The spirit of anti-Dreyfussard caricature was Anti-Semitism. One of the most striking of the cartoons on this side purported to contrast France before 1789 and France at the end of the Nineteenth Century. In the first picture we were shown a peasant toiling laboriously along a furrow in the ground, bearing on his shoulders a beribboned and beplumed aristocrat of the old régime, whose thighs grip the neck of the man below with the tenacity of the Old Man of the Sea. That was France before the Revolution came with its bloody lesson. In the picture showing France at the end of the Nineteenth Century there was the same peasant toiling along at the bottom, but the burden under which he tottered was fivefold. Above him was the petty merchant, who in turn carried on his shoulders the lawyer, and so on until riding along, arrogantly and ostentatiously, at the top was the figure of the foreign-born Jew, secure through the possession of his tainted millions.
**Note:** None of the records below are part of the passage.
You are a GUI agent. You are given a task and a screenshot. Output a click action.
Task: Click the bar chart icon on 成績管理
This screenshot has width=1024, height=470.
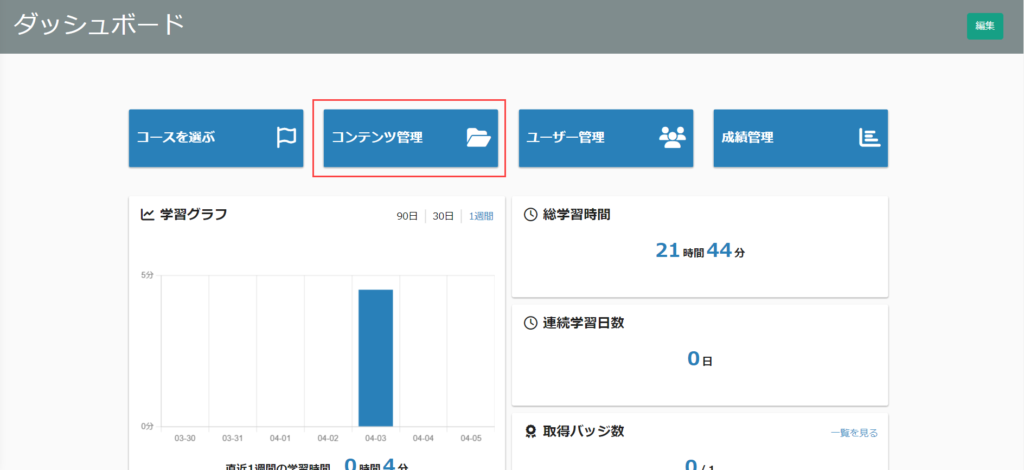point(869,138)
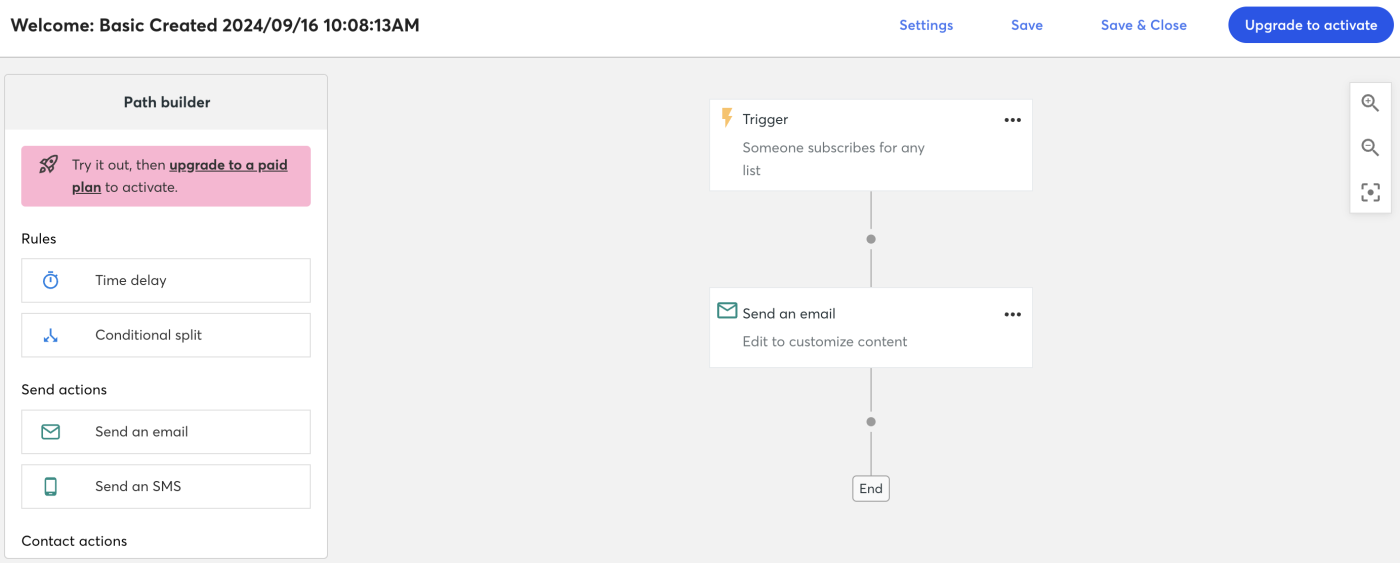The image size is (1400, 563).
Task: Click the Upgrade to activate button
Action: [x=1310, y=25]
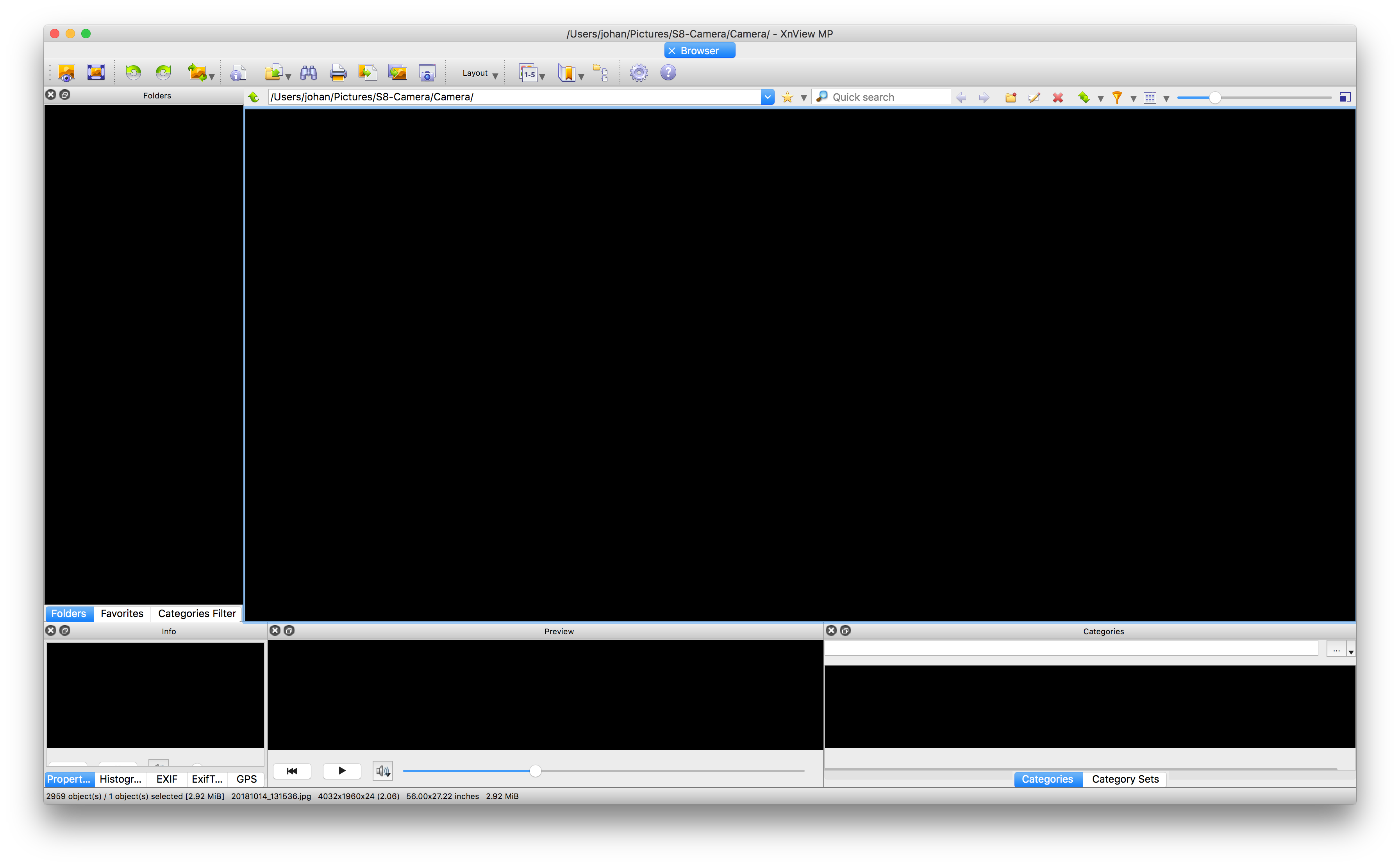Image resolution: width=1400 pixels, height=867 pixels.
Task: Open the EXIF tab in Info panel
Action: pos(167,779)
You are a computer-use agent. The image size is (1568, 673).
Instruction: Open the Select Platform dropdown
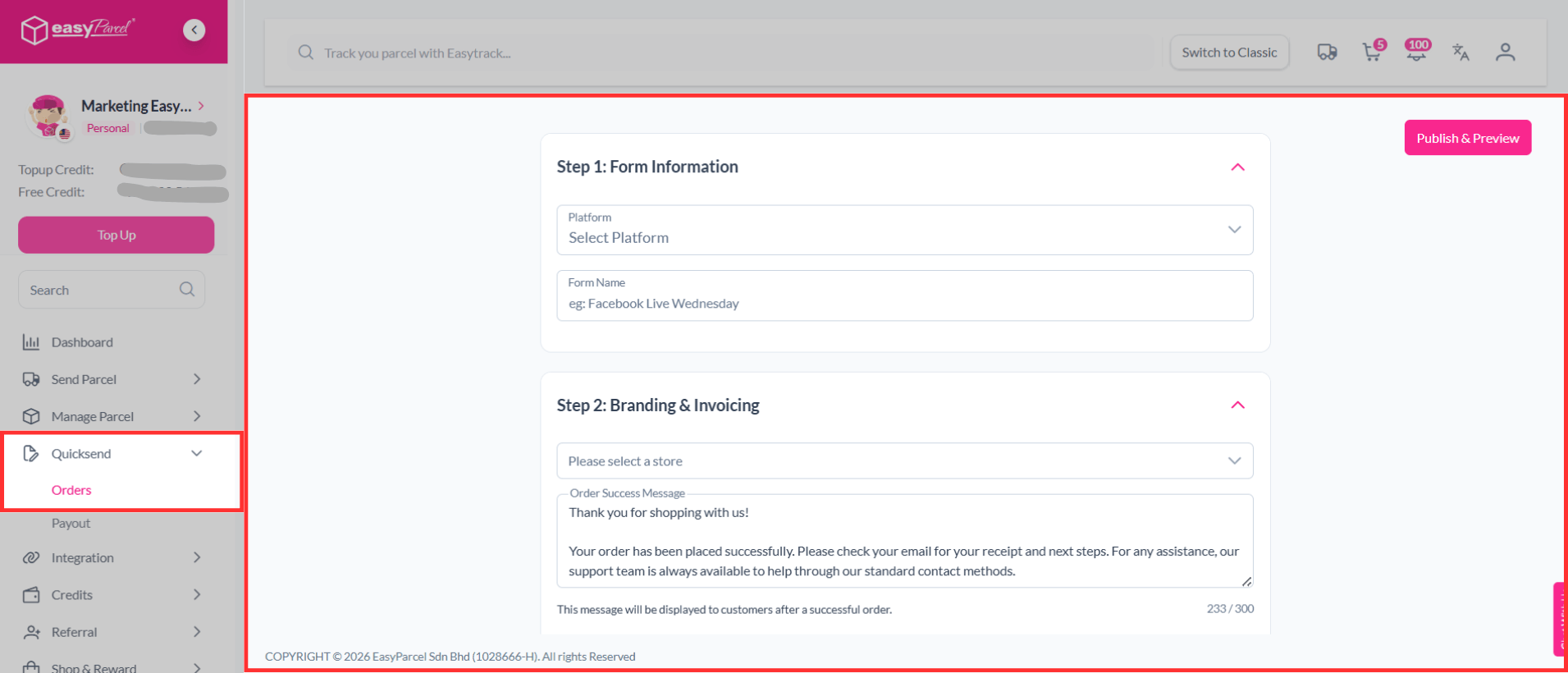click(x=904, y=230)
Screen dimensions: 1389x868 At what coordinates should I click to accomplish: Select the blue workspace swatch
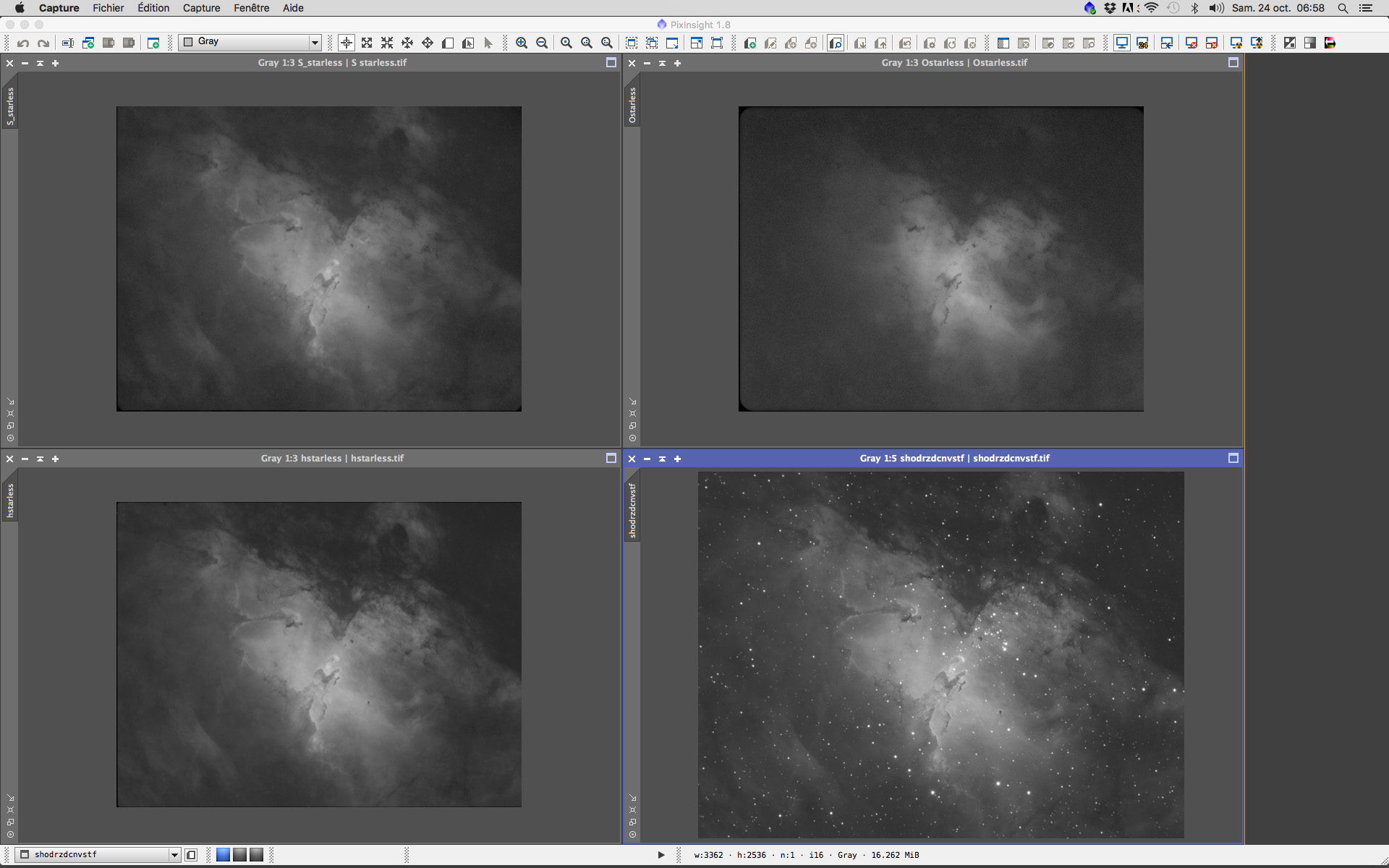(223, 855)
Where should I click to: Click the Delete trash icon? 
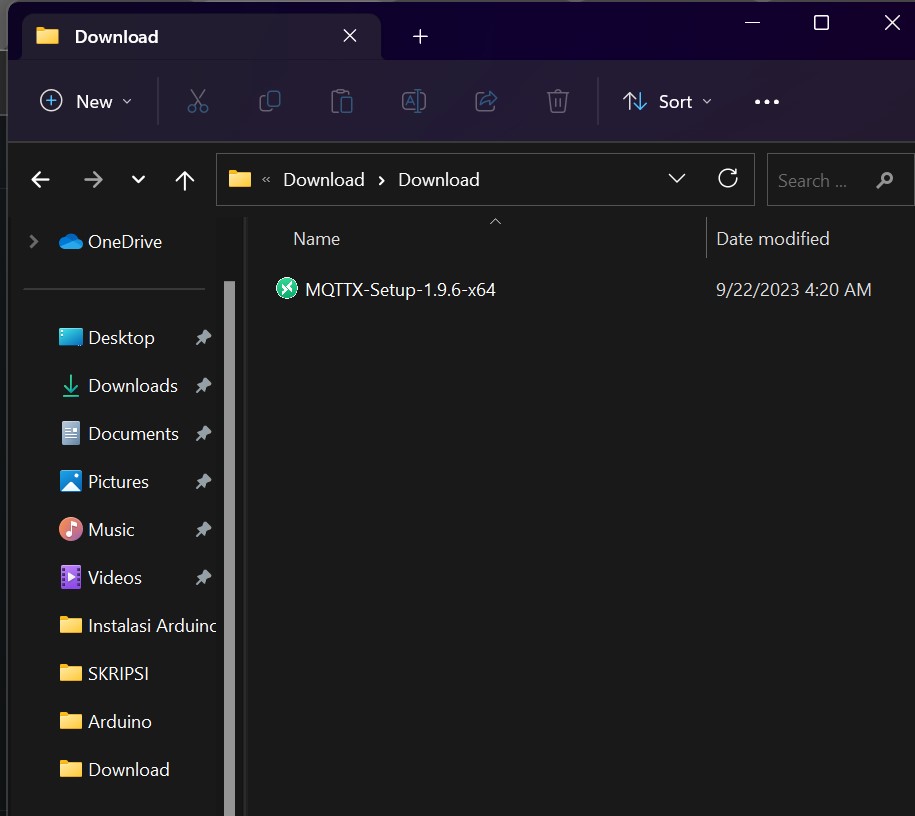pos(558,101)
The dangerous straits through which the Waldeck-Rousseau ministry was obliged to pass were hit off in a cartoon appearing in the _Humoristische Blätter_ of Berlin, entitled "Between Scylla and Charybdis." On one side of the narrow waterway a treacherous rock shows the yawning jaws of the Army. On the other side, equally hideous and threatening, gleam the sharpened teeth of the face typifying the Dreyfus Party. Waldeck-Rousseau, appreciating the choppiness of the sea and the dangerous rocks, calls to his gallant crew: "Forward, dear friends, look neither to the right nor to the left, and we will win through at last." Many of the cartoons dealing with the Dreyfus case were mainly symbolic in their nature; full of figures of "Justice with her Scales," "Justice Blindfolded and with Unsheathed Sword," "Swords of Damocles" and so on. A Dutch cartoon in _Amsterdammer_, entitled "The Last Phase of the Dreyfus Case," showed Justice taking the unfortunate captain into her car. The horses drawing the car were led by Scheurer-Kestner and Zola, while following the chariot, to which they are linked by ignominious chains, were the discredited Chiefs of the Army. The same paper humorously summed up the condition of the French General Staff in a picture showing a falling house of which the occupants, pulling at cross-purposes, were accelerating the downfall. The decision upon Revision and the dispatching of the Spax to Cayenne to bring Dreyfus back to France was commemorated in London _Punch_ in a dignified cartoon called "Toward Freedom." Madame la République greeted Dreyfus: "Welcome, M. le Capitaine. Let me hope I may soon return you your sword." The same phase of the case was more maliciously interpreted by _Lustige Blätter_ of Berlin in a cartoon entitled "At Devil's Island," which showed the Master of the Island studying grinningly a number of officers whom he held in the hollow of his hand, and saying: "They take away one captain from me: but look here, a whole handful of generals! Oh, after all, the arrangement is not so bad."